* Begin *

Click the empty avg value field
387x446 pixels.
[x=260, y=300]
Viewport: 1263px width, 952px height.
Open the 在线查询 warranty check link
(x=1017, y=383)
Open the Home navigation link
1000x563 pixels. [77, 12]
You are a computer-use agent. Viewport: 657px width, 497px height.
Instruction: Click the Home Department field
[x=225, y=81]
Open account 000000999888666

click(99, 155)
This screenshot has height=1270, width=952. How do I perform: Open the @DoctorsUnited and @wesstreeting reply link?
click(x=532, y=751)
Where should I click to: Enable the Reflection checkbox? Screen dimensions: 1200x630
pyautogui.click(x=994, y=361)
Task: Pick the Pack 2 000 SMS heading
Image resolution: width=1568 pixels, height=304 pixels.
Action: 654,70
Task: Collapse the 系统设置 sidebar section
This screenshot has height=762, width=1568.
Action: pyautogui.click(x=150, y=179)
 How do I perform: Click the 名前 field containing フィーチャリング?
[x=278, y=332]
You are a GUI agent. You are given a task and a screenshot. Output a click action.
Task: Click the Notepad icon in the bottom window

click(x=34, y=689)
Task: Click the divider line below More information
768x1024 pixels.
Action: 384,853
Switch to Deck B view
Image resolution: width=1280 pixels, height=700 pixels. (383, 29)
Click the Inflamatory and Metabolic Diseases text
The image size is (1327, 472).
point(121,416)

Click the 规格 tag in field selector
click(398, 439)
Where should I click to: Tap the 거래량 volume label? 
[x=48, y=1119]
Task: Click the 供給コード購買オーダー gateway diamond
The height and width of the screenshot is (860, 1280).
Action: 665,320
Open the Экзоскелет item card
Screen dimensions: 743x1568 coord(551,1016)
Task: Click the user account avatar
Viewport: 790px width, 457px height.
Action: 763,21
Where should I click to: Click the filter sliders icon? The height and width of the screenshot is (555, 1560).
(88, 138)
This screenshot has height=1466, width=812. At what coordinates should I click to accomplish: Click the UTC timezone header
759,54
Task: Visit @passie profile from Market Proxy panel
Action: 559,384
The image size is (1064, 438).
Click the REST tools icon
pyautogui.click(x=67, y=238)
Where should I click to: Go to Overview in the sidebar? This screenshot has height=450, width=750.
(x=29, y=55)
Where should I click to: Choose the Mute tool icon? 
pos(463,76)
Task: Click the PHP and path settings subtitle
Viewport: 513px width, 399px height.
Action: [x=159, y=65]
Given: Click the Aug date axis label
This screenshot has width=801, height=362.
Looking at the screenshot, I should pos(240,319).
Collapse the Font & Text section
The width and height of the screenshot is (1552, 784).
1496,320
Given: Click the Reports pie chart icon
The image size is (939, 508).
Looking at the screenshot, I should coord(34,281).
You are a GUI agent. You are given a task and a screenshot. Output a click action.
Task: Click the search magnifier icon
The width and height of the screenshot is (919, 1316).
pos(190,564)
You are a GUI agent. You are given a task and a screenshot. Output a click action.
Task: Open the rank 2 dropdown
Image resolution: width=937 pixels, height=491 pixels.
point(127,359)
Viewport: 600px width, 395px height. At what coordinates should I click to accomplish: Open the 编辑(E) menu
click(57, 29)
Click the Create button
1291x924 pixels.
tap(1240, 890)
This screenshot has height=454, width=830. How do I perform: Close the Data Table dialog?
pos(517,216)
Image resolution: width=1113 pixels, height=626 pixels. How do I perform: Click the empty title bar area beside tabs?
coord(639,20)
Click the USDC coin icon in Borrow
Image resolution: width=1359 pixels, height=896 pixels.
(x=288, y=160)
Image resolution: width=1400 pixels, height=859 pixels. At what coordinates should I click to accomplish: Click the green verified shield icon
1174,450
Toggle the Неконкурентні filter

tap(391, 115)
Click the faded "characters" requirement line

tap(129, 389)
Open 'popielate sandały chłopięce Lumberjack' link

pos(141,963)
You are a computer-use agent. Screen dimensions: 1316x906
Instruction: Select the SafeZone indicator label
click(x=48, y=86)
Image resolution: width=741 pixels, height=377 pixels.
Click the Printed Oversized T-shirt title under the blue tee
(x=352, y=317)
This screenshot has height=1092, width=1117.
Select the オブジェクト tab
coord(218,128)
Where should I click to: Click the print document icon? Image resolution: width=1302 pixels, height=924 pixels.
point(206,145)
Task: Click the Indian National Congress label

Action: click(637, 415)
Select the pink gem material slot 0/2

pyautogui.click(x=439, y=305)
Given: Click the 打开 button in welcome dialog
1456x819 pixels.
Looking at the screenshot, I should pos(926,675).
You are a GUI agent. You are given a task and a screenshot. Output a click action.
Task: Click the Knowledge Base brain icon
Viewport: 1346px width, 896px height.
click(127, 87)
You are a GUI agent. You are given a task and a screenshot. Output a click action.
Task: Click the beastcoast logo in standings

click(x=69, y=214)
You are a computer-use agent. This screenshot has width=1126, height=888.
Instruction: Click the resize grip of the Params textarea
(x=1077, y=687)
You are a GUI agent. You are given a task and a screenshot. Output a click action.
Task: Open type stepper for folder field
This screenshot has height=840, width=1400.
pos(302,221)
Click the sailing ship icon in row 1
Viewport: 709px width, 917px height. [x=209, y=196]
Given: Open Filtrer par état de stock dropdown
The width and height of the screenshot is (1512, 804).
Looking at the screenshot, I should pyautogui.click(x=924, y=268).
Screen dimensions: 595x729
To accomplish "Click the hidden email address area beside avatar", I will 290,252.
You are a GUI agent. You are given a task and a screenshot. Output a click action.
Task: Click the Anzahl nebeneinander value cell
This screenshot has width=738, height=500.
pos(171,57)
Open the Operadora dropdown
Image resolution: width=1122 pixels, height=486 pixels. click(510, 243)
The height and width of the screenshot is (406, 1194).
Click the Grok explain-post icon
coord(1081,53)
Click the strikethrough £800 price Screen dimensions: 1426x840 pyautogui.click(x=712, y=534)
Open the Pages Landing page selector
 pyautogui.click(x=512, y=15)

* End *

Repeat every line of the listing above, from the line containing "Given: Click the Aug date axis label" down to the line containing "tap(1240, 890)", keeping both of those lines.

**OUTPUT OF THE EXERCISE:**
Given: Click the Aug date axis label
This screenshot has width=801, height=362.
Looking at the screenshot, I should pos(240,319).
Collapse the Font & Text section
The width and height of the screenshot is (1552, 784).
1496,320
Given: Click the Reports pie chart icon
The image size is (939, 508).
Looking at the screenshot, I should coord(34,281).
You are a GUI agent. You are given a task and a screenshot. Output a click action.
Task: Click the search magnifier icon
The width and height of the screenshot is (919, 1316).
pos(190,564)
You are a GUI agent. You are given a task and a screenshot. Output a click action.
Task: Open the rank 2 dropdown
Image resolution: width=937 pixels, height=491 pixels.
point(127,359)
Viewport: 600px width, 395px height. At what coordinates should I click to accomplish: Open the 编辑(E) menu
click(57, 29)
Click the Create button
1291x924 pixels.
tap(1240, 890)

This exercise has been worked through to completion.